● Work to complete:
Rewrite the part of the buffalo hide article below that begins at "RIVERTON, Wyo. —" and ends after "of their day.", swapping "buffalo hide" for "bison hide".

● Document section:
──────────────────────────────

RIVERTON, Wyo. — Lynette St. Clair draped a buffalo hide over her digital chalkboard at Fort Washakie School in 2011.
When she did, she said, some middle school students started making her classroom the first visit of their day.
“First thing in the morning, they would go to rub the hide and lay against it,” St. Clair, now semi-retired from teaching Shoshone linguistics to an almost exclusively Native American student body at Fort Washakie, said. “And I would just let them.”
The hide was reassuring, especially to students labeled “behaviorally problematic,” she said. Its presence created a safe space for them.
“The sensory is part of who we are,” St. Clair said of her native community. “For me, the perspective is that we are interweaved with everything.”
Reconnecting with their senses of sight, smell and touch created a sense of well-being and confidence in her students that she often saw lacking, she said. And if senses are such a vital part of native cultures, doesn’t it make sense that native children should learn through them?

──────────────────────────────

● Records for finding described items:
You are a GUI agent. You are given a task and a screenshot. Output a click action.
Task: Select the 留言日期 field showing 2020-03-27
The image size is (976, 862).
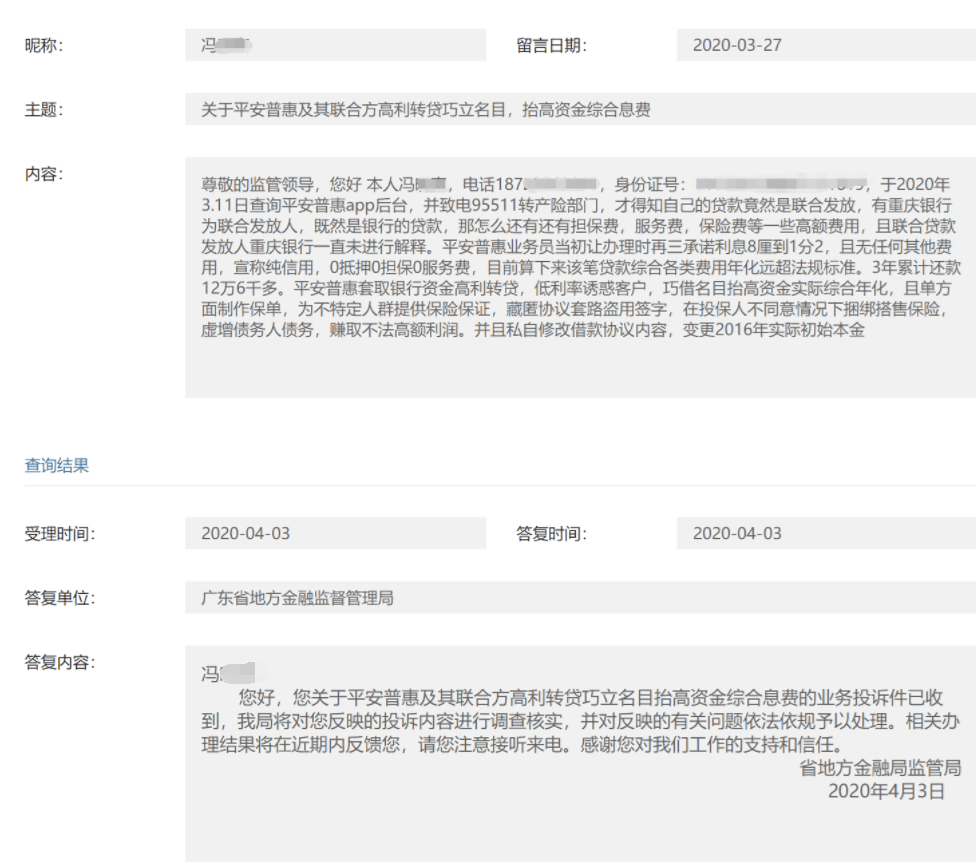click(825, 45)
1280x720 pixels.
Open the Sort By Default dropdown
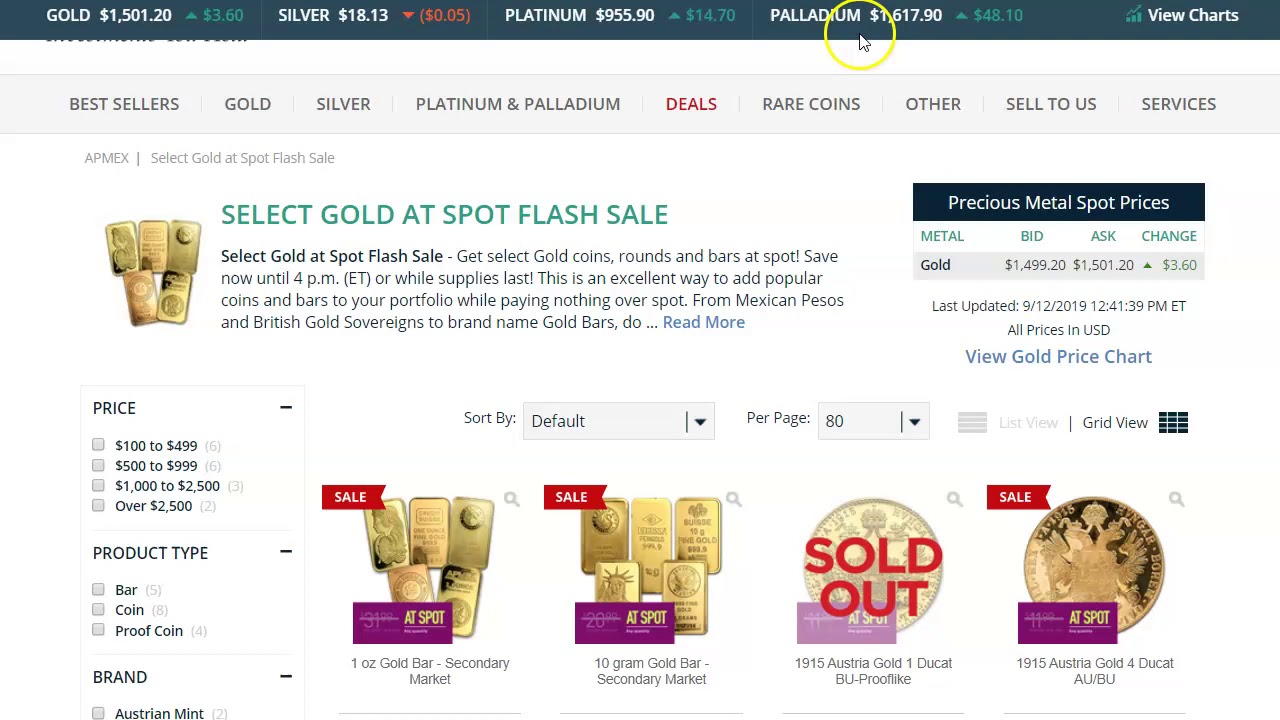click(618, 421)
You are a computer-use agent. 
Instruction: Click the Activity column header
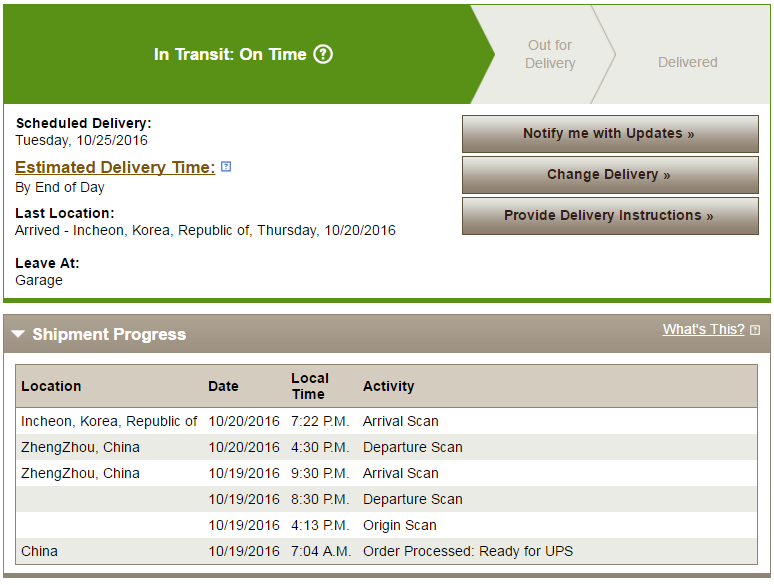pos(388,386)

──────────────────────────────

● Written response:
RIVERTON, Wyo. — Lynette St. Clair draped a bison hide over her digital chalkboard at Fort Washakie School in 2011.
When she did, she said, some middle school students started making her classroom the first visit of their day.